Pick out every line of the material below that contains the string "location" and copy each of those lines. Letter case counts.

::: Task material :::

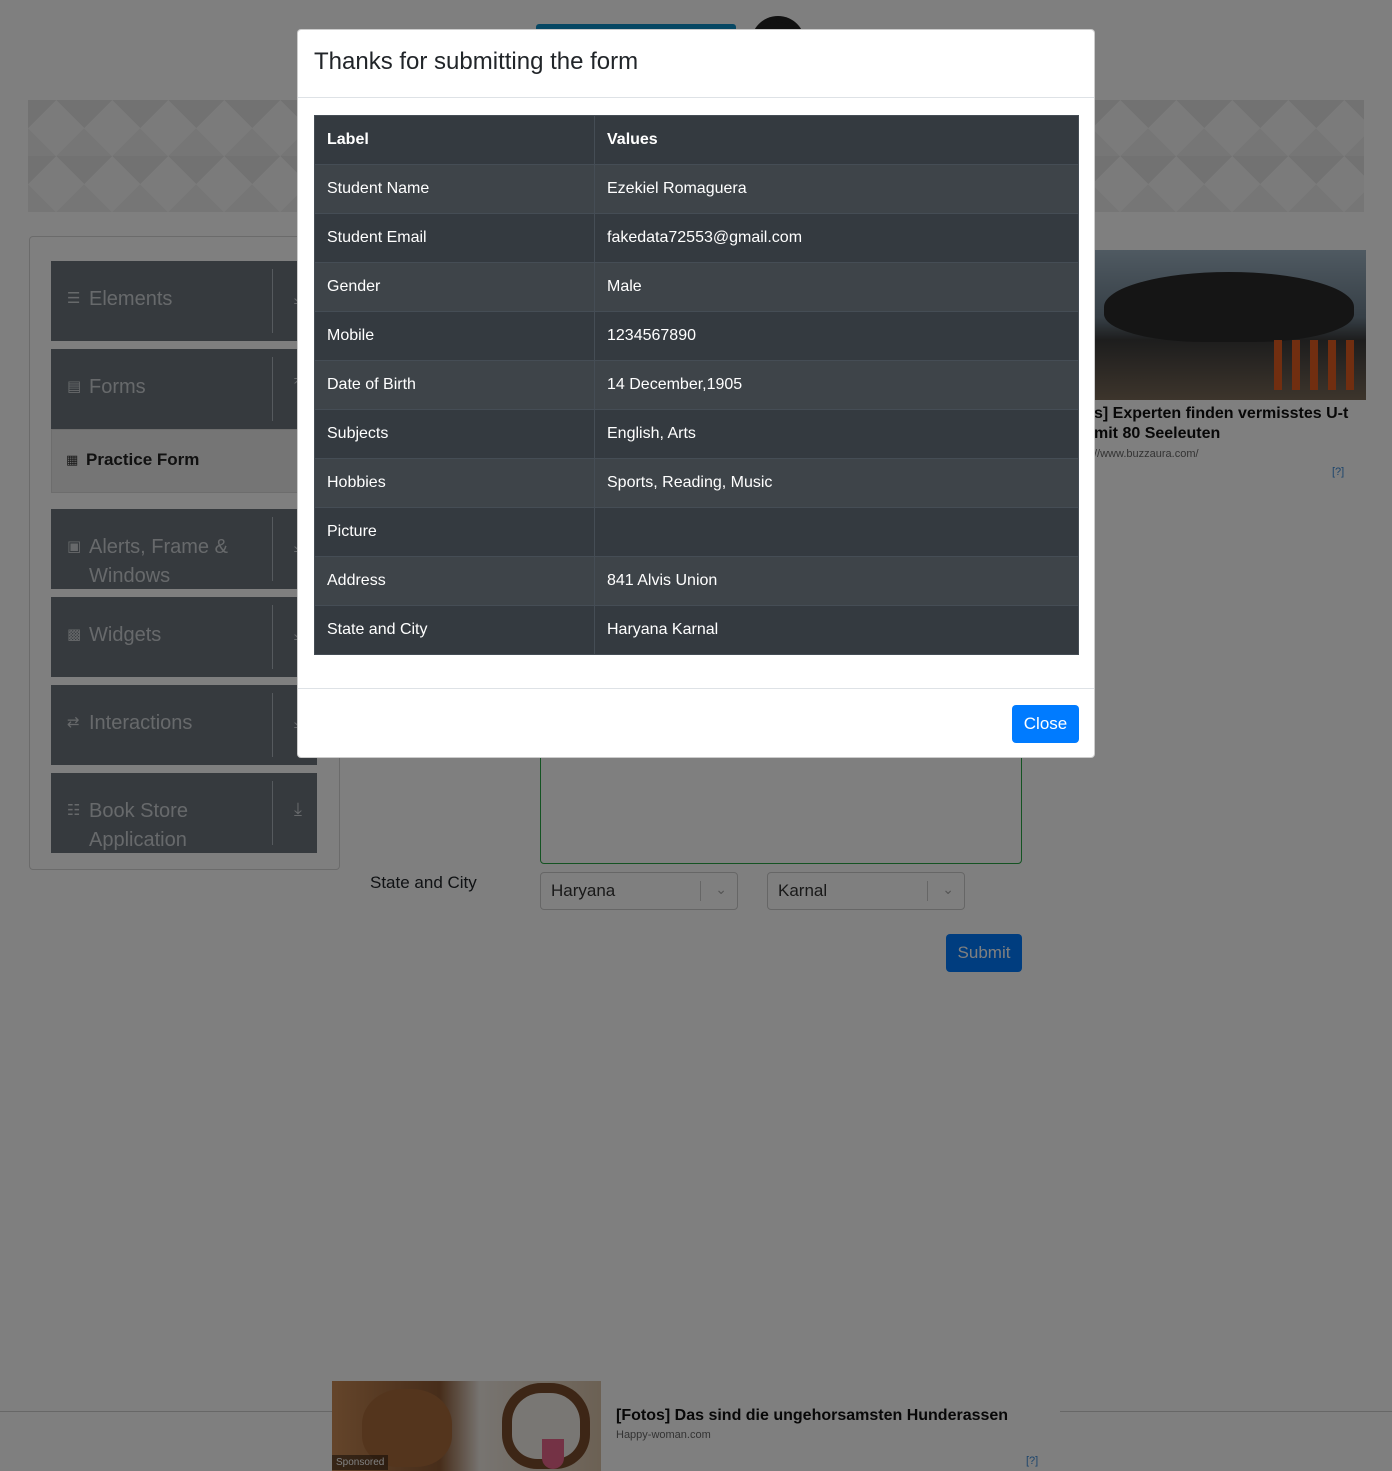  I want to click on table-row: Date of Birth 14 December,1905, so click(696, 385).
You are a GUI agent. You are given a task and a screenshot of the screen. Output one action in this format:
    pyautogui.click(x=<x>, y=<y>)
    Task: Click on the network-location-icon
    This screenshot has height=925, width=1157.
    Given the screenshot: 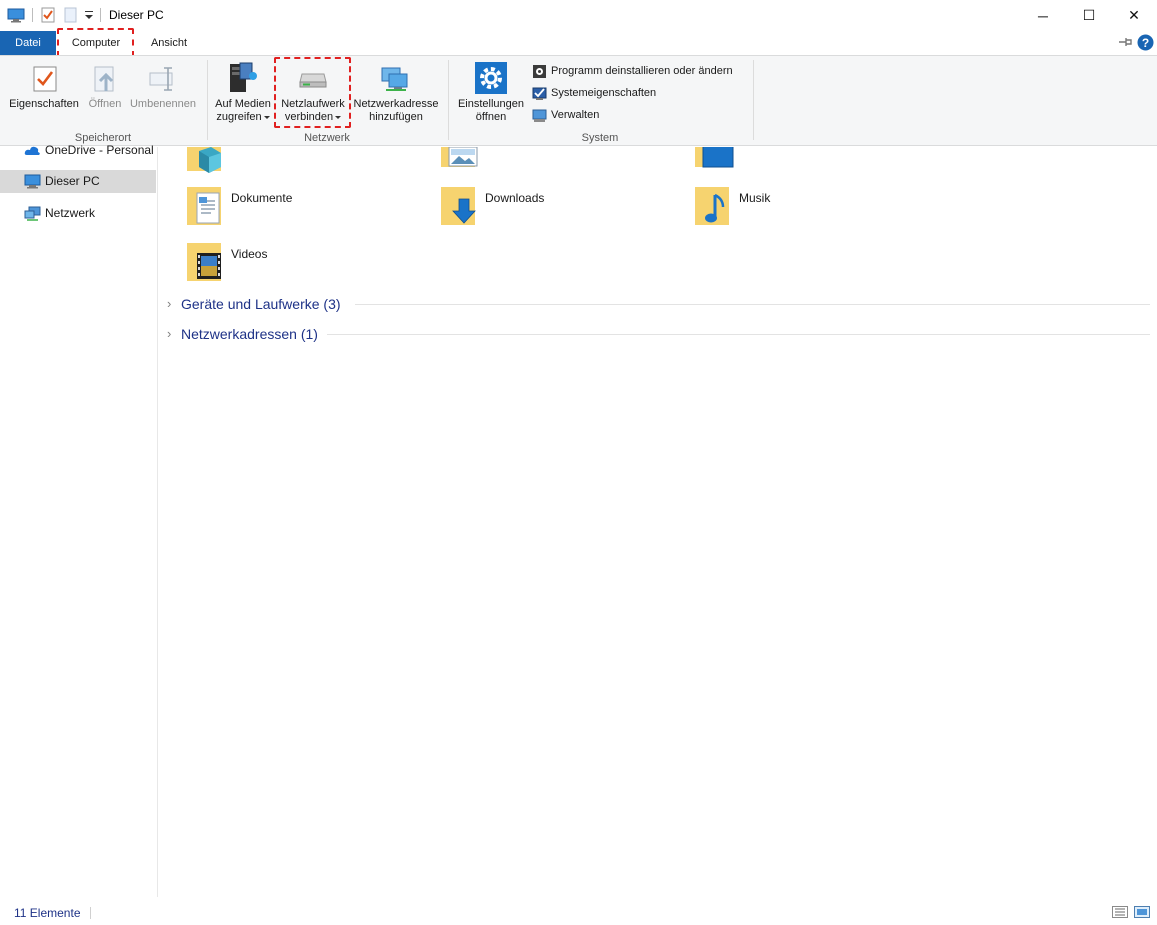 What is the action you would take?
    pyautogui.click(x=394, y=79)
    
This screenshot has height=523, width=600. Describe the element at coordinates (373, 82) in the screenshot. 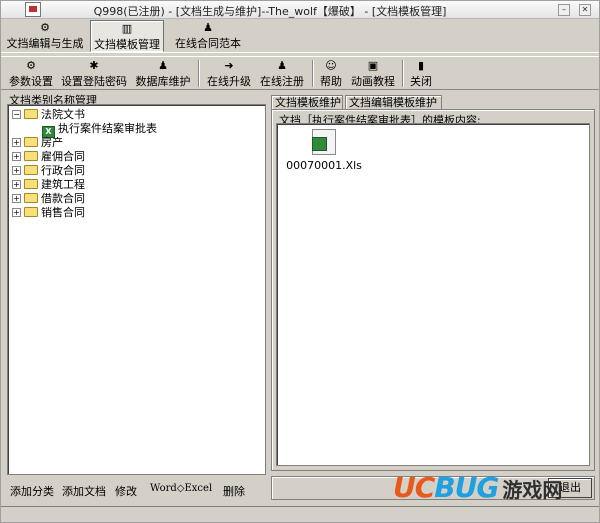

I see `toolbar-label: 动画教程` at that location.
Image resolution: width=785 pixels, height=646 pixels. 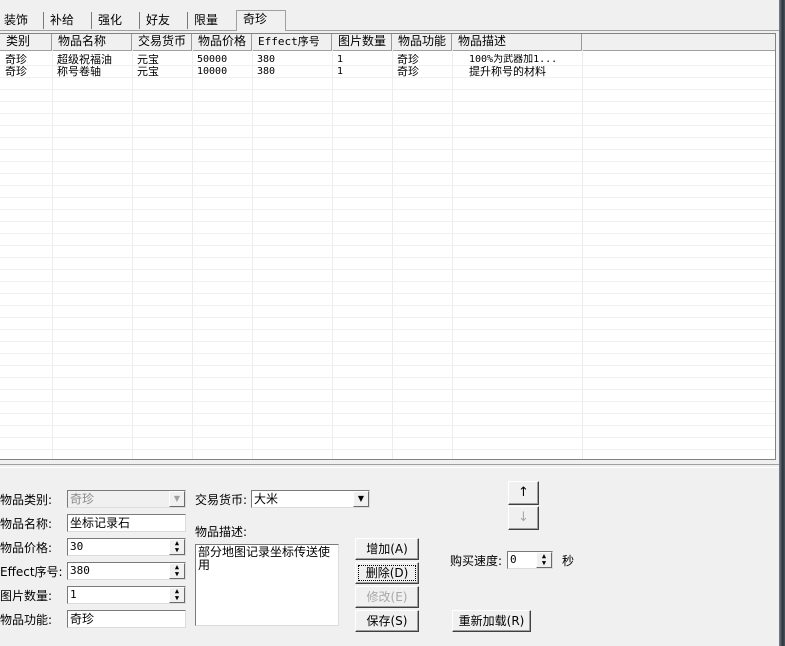 What do you see at coordinates (126, 499) in the screenshot?
I see `category-combobox: 奇珍 ▼` at bounding box center [126, 499].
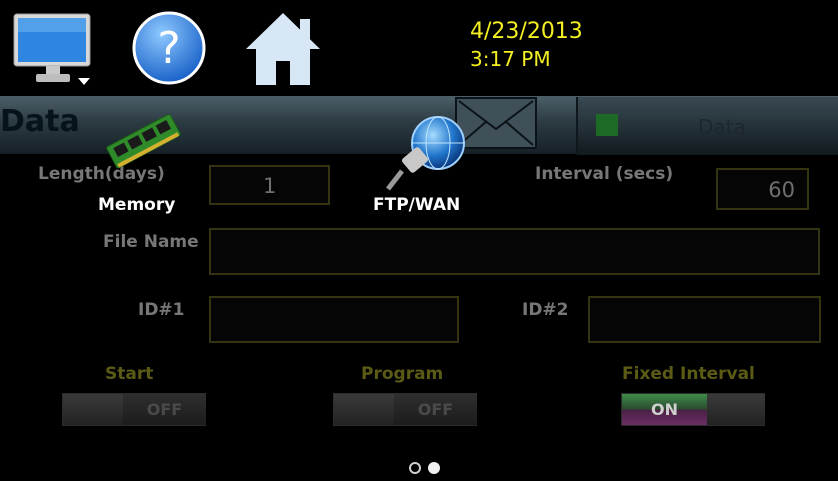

:::

*Exercise solution*:
    Task: Click on the network-location-icon
I see `toolbar-label: 动画教程` at that location.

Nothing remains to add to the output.